Values retrieved from S&P Global*
Key Takeaways for Investors
- Streaming is the growth engine: 5.3M net adds and $339M Adjusted EBITDA in Q1; ≥$1.3B 2025 target reaffirmed; watch globalization pace, ad monetization, and password-sharing enforcement as catalysts .
- Linear remains cash generative but pressured: expect Q2 ad headwind (≈−2% YoY) and higher sports costs; affiliate rate increases secured, with improved structures supporting ecosystem longevity .
- Studios profitability improving: cost discipline and TV strength drove +63% ex-FX EBITDA; slate and licensing availability should support sequential improvement through 2025 .
- 2025 is a transition year for sports costs; 2026 should benefit materially from NBA exit, delivering a “few hundred million” expense improvement vs 2025 .
- Balance sheet de-risking continues: $2.2B debt repaid in Q1; 3.8x net leverage; reiterated 2.5–3x gross leverage target — ongoing FCF prioritization to debt reduction .

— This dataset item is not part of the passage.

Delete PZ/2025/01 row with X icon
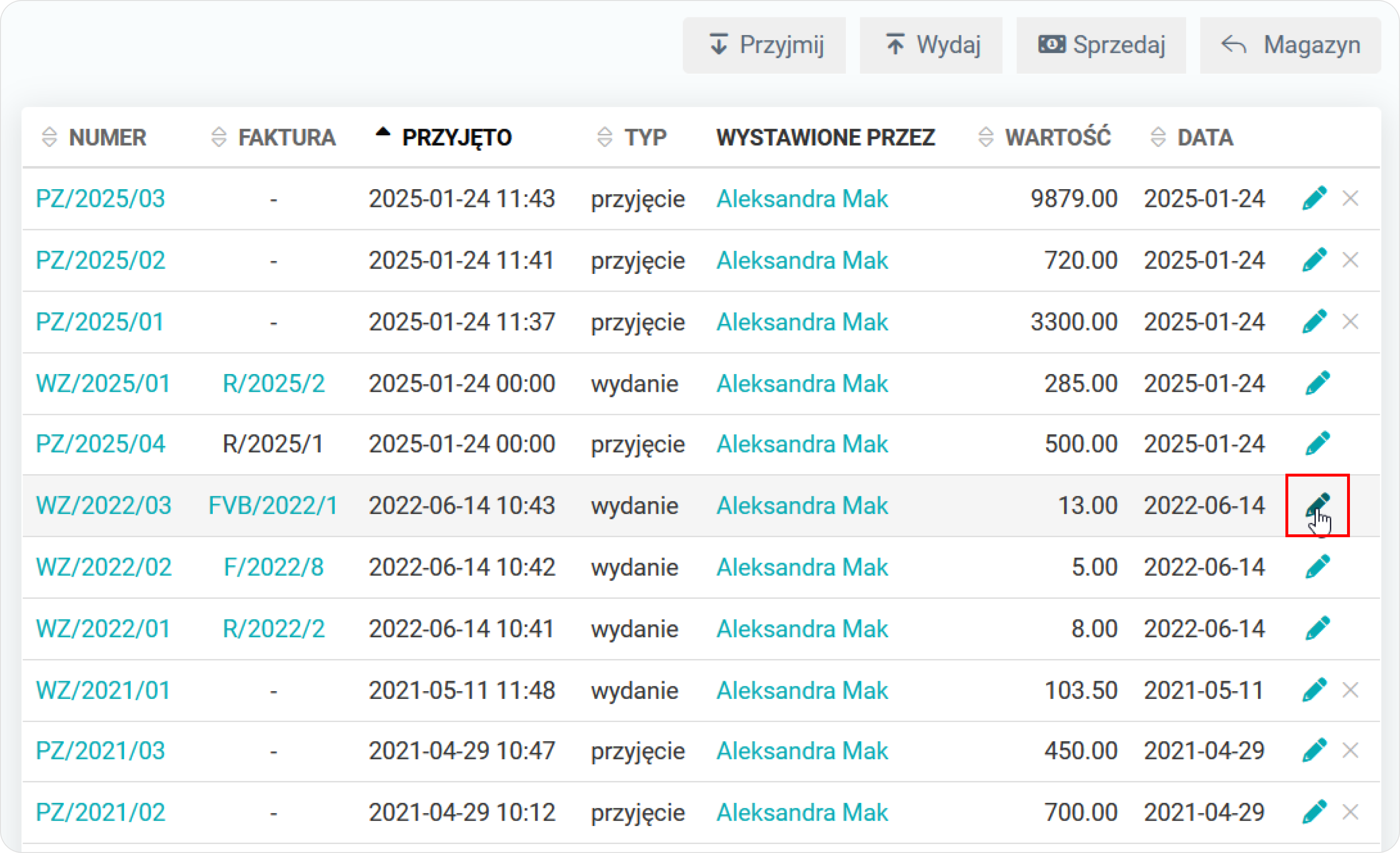This screenshot has height=853, width=1400. pos(1350,322)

- Near-term stock narrative hinges on: execution on streaming ARPU levers, stability in linear ad trends, visibility to Studios cadence, and delivery on sports cost inflection into 2026 .
- Valuation catalysts: incremental hard bundles, content tentpoles (Superman), ad-lite scaling across >45 markets, and improved licensing availability can drive estimate revisions upward in H2’25/H1’26 .
Notes: Values retrieved from S&P Global* where marked with an asterisk.